In my search for things I’d written about transhumance in the past, I stumbled up on a little paragraph about a specific Gruyere I’d sent to the chef at a restaurant in NYC where I helped select cheeses for their cheese program- I think it sums things up nicely. I didn’t edit this at all- you can see that my enthusiasm for cheese has not changed a lick since 2008 when this was sent.

Gruyere Alpage: raw cow’s milk, Switzerland
I know, you’re thinking Gruyere- how pedestrian does it get- but as with all of the grandfathers of mountain cheeses (comte, beaufort, emmenthaler) there is gruyere and then there is GRUYERE. this is the latter. The word Alpage tells us that this is cheese made only with milk collected during the warmer weather months when the cows are grazing on mountain pastures. This is a traditional method of pasturing cows in Switzerland because there is a limited growing season down in the lush green valleys- the dairy farmers needed to put up all hay and forage that grew in warmer months to sustain their animals through the winter- so a handful of men would volunteer to take the cows up into the alps where they graze on open mountain pastures with a wide variety of wildflowers and grasses- I swear you do definitely taste the difference. In fact- you could have the staff taste the alpage against the center cut Gruyere blocks we get for sandwiches, etc. Often the cheeses produced up in the mountains were larger format wheels because this made them easier to transport (less fragile) and also meant that they were more durable and could be aged throughout the summer before being brought down.  The practice of moving the animals up and down the mountain is called transhumance. The man who runs Formaggio has connections to great cheese producers and affineurs in Switzerland specifically and so I’m hoping that this one is a gem.

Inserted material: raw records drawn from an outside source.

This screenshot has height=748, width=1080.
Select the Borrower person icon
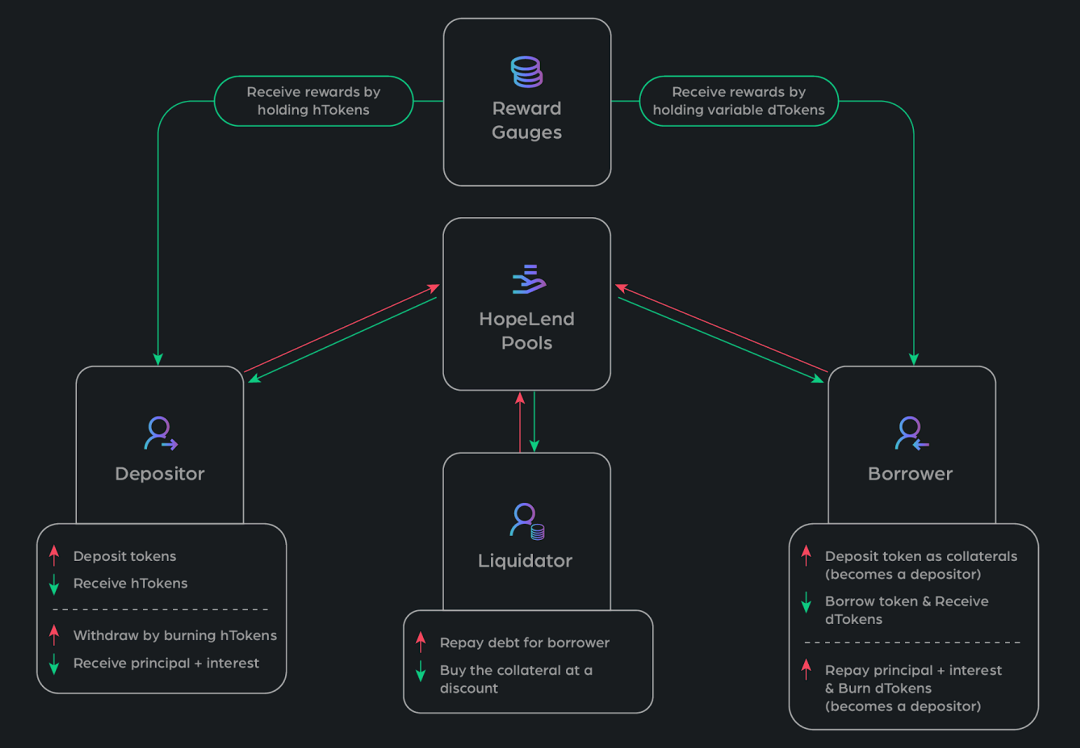tap(911, 433)
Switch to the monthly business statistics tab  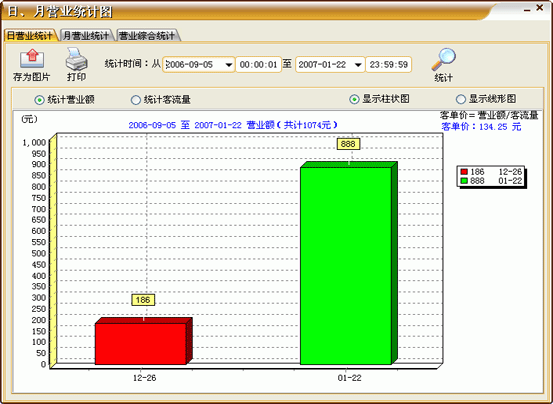86,36
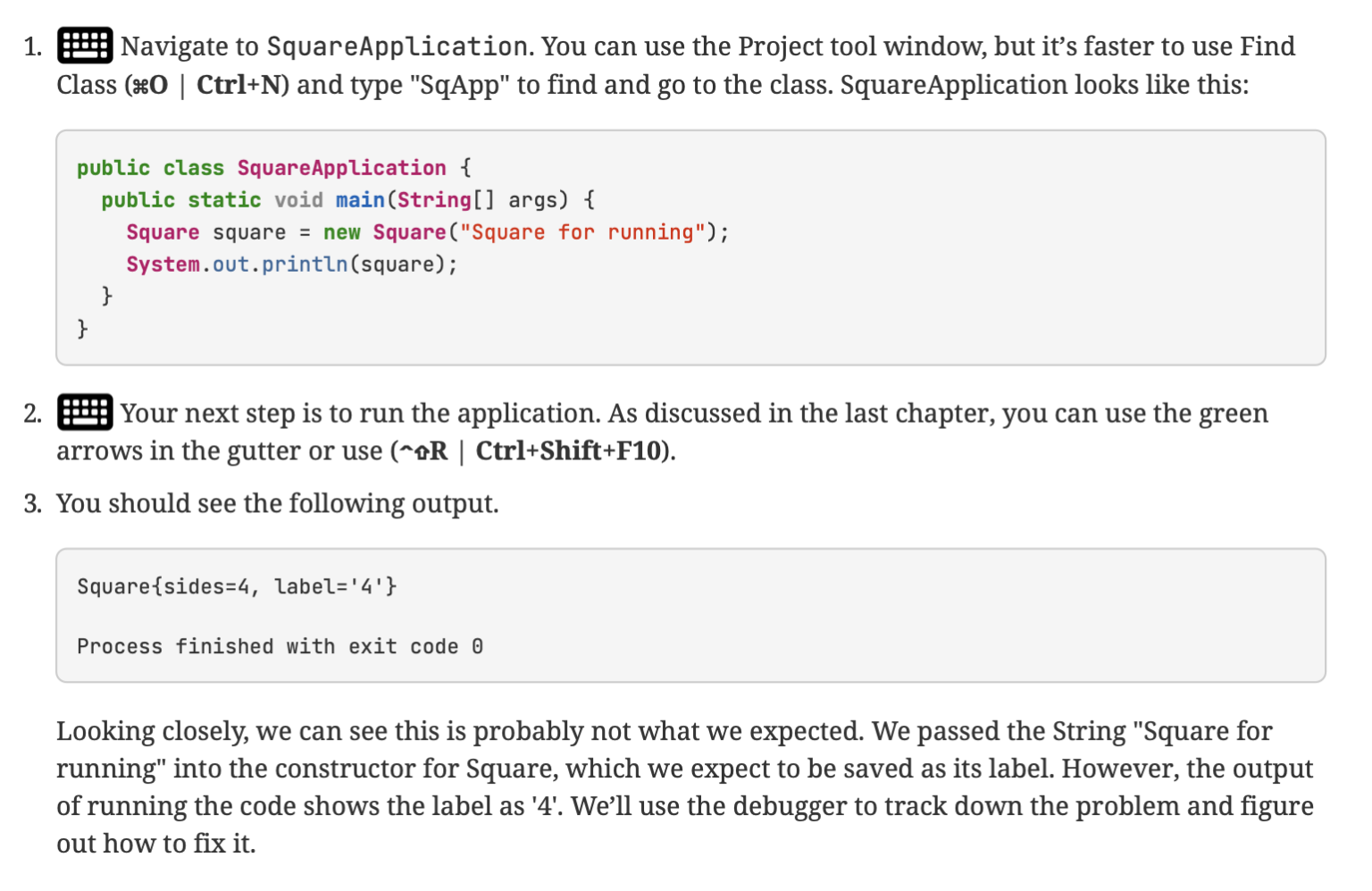The height and width of the screenshot is (891, 1372).
Task: Click the System.out.println(square) code line
Action: pyautogui.click(x=291, y=265)
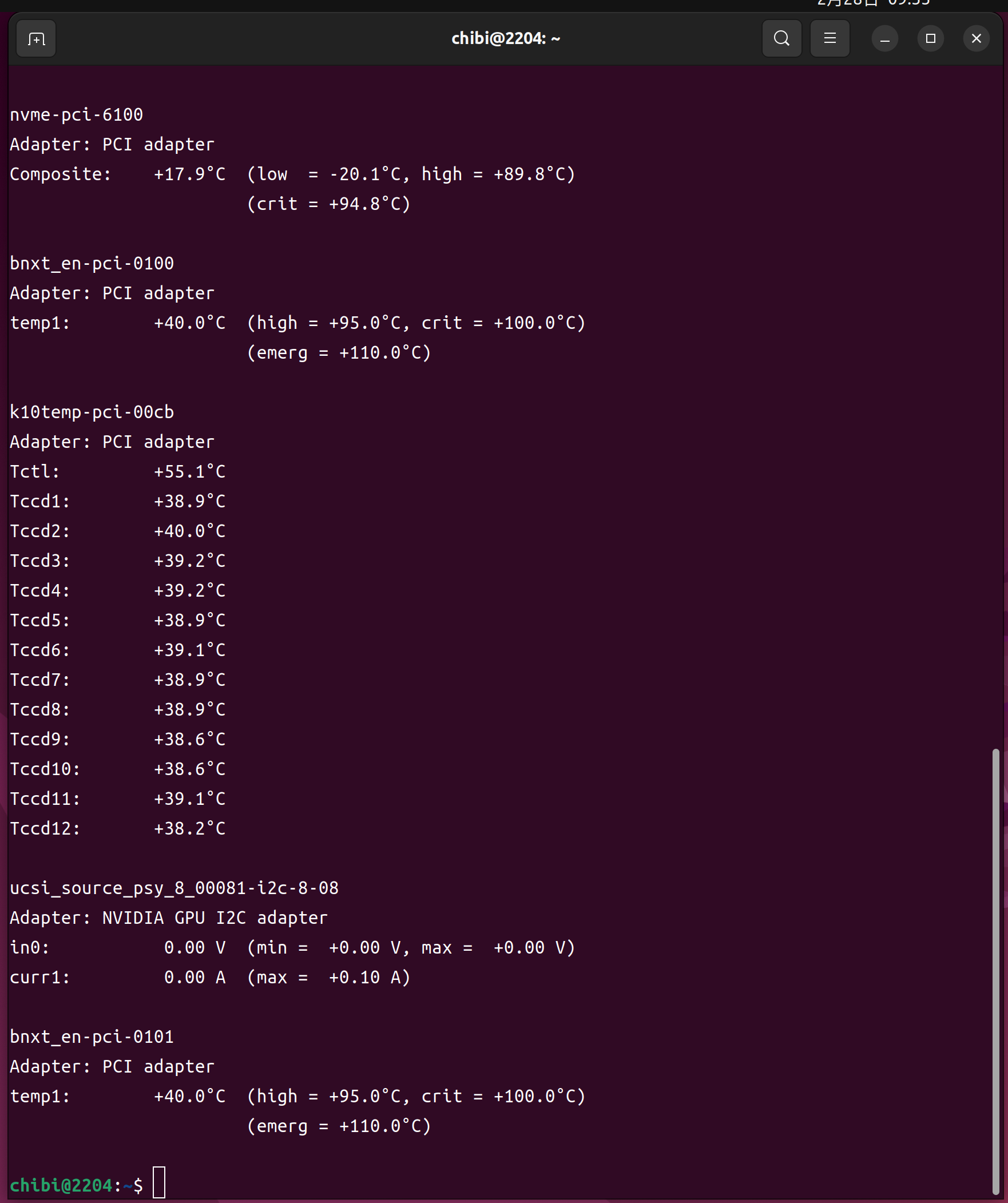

I remember when I first heard about transhumance it struck me as poetic and practical at once. I searched all over the internet for information about the practice because I was curious to know if people were still doing it. There was nearly nothing specifically about transhumance- only academic papers about pastoralism…

Michael and I went to Switzerland to see where some of the majestic mountain cheeses are made- see how bright eyed and bushy tailed we were on our very first cheese trip?

(Although we did not witness the movement of livestock into the alps- we did get to taste incredible cheeses and visit some wonderful producers- all tales for another occasion.)

Fast forward nearly ten years, search for transhumance and you can find many youtube videos of dairy cows, sheep and goats making pots and pans jangling noises through through mountain ranges everywhere from Bavaria to Switzerland, and Spain. Here is a nice short one that gives you the gist- it’s also by one of my cheese industry favorites Kate Arding (co-founder of Culture magazine among many other talents and accomplishments).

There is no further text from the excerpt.